Add author and tools details in RO-Crate
Here we go again ! I am launching this PR on a bit of work I did to ameliorate the RO-Crate plugin.
I updated the _add_worfklow function. I added the information on the author of the workflow:
- Name
- Orcid The update checks if the workflow attribute 'creator_metadata' exist. If it exists, it writes into the ro-crate the name of the creator (if there is no name it leaves a "") same for the idenifier (by default i put the ORCID maybe it's not a good Idea and if there is no Orcid it leaves a "").
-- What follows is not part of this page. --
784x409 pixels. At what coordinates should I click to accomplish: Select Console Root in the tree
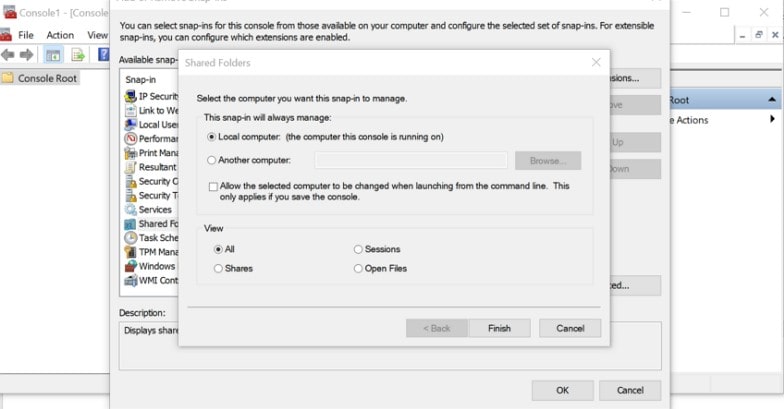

If there is no 'creator_metadata' nothing is written on the creator.
I created a function _add_tools that checks the different info in workflow.steps to add some tools details:
- Id of the tool
- tool's name (label if there is one or id if there is no label)
- tools' version
- tool's description: the update checks if the tool has an annotations attribute if it exist it is written as the description if it does not the description remains "")
- url to the the toolshed (not sure this part is relevant as I did not yet solve how to have the exact url to the tool in the toolshed and I just let the global url to the toolshed)
I am not sure if I wrote that the correct way corresponding to the run crate profile (this is a bit obscure to me)
@pauldg What do you think of this ? Thanks !!
Thanks a lot for the review and help @mvdbeek !
@OliverWoolland could you review this? I think this solves many of the issues you had about the Workflow Run Crate from Galaxy
TO DO in a 2nd time (maybe in a later PR but I'm just putting that here to keep it in mind):
- [ ] Add xrefs of tools
- [ ] Add citations of tools
- [ ] Add edam ontologies of tools
Quick update from the RO-Crate side (with apologies from the long delay) - the metadata that's being added looks fine to me as I read the code, but I would like to look at an example RO-Crate generated using this PR to make sure the JSON-LD output looks like it should. I'm waiting for @pauldg or @OliverWoolland to provide me with such a crate, whoever gets there first
Hi all, I've been trying to test these changes on a local 24.1.3 instance I have (base commit 71f5048e52502b6506c6eb4f7aef16dc3dccd15f)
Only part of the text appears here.